The three classifications you list aren't so much a partition of analytic surfaces, but nested subsets:

Any surface can be described parametrically. It's not always sensible, but it is always possible.
Many surfaces can (finitely) be expressed implicitly, but not all.
Any explicit surface representation can be trivially converted to an implicit one.

The 'explicit' surfaces are those for which a hyperplane exists from which the surface can be unambiguously unprojected. That is, no two points on the surface will project to the same point on the plane. This is a necessary and sufficient condition on explicit representation of a surface:
Given an implicitly-defined surface, if a hyperplane exists such that the above holds, then the said surface can be expressed explicitly, in some basis.

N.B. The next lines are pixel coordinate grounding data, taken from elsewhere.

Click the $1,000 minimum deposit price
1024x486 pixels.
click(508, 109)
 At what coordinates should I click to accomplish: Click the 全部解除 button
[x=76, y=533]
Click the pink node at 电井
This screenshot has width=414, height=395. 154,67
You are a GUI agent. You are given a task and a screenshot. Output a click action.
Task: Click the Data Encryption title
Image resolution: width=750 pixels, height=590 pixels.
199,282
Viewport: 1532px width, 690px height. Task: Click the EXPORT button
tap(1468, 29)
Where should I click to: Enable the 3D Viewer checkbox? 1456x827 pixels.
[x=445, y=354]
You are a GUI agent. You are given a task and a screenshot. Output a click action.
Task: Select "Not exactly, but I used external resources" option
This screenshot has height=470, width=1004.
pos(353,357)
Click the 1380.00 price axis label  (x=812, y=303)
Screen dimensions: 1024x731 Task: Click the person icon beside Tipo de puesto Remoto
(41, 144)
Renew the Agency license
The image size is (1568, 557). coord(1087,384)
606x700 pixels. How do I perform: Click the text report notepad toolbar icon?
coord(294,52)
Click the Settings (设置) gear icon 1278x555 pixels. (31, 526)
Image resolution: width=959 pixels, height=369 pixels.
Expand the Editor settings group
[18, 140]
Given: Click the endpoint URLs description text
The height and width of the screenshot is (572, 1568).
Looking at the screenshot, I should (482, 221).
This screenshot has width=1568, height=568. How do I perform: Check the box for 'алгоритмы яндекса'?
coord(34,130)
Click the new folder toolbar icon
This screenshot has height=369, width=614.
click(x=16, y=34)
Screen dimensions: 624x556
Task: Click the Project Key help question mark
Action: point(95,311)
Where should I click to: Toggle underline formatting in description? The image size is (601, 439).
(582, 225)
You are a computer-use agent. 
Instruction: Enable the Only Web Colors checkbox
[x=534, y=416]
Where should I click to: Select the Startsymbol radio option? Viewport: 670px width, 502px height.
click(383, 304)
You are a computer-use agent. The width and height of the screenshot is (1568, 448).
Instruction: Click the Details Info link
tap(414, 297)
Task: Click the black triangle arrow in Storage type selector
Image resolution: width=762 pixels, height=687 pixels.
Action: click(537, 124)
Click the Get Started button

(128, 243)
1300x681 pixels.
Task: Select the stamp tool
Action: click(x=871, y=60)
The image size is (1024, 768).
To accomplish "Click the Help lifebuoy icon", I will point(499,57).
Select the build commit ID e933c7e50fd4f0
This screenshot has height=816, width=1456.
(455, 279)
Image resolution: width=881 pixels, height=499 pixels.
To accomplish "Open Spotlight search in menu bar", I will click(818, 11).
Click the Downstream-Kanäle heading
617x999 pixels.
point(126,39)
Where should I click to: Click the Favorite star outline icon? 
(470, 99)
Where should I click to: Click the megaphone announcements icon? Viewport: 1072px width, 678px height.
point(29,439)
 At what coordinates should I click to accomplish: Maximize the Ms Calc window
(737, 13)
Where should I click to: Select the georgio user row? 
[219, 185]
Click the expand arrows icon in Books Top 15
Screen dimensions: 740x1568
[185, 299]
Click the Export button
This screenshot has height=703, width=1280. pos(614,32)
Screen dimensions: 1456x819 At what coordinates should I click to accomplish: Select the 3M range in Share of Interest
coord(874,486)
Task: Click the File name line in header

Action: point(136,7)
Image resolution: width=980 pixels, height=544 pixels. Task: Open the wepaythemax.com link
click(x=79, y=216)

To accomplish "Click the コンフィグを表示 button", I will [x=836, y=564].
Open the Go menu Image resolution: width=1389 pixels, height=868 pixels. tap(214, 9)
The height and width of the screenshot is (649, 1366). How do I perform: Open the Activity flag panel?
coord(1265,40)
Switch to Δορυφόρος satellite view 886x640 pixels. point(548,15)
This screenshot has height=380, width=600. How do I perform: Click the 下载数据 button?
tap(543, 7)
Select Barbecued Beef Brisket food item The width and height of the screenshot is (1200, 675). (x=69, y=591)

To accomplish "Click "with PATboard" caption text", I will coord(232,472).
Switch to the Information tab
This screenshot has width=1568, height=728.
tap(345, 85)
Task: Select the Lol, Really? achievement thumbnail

Suppose a general parametric 2D surface is defined
x = x(s)
y = y(s)

This surface can be expressed explicitly if either x(s) or y(s) is invertible. By the implicit function theorem, this is equivalent to x or y being continuously differentiable and strictly increasing/decreasing.
Of course, these conditions are not necessarily true, so not all parametric surfaces can be expressed explicitly (how profound [rolleyes]).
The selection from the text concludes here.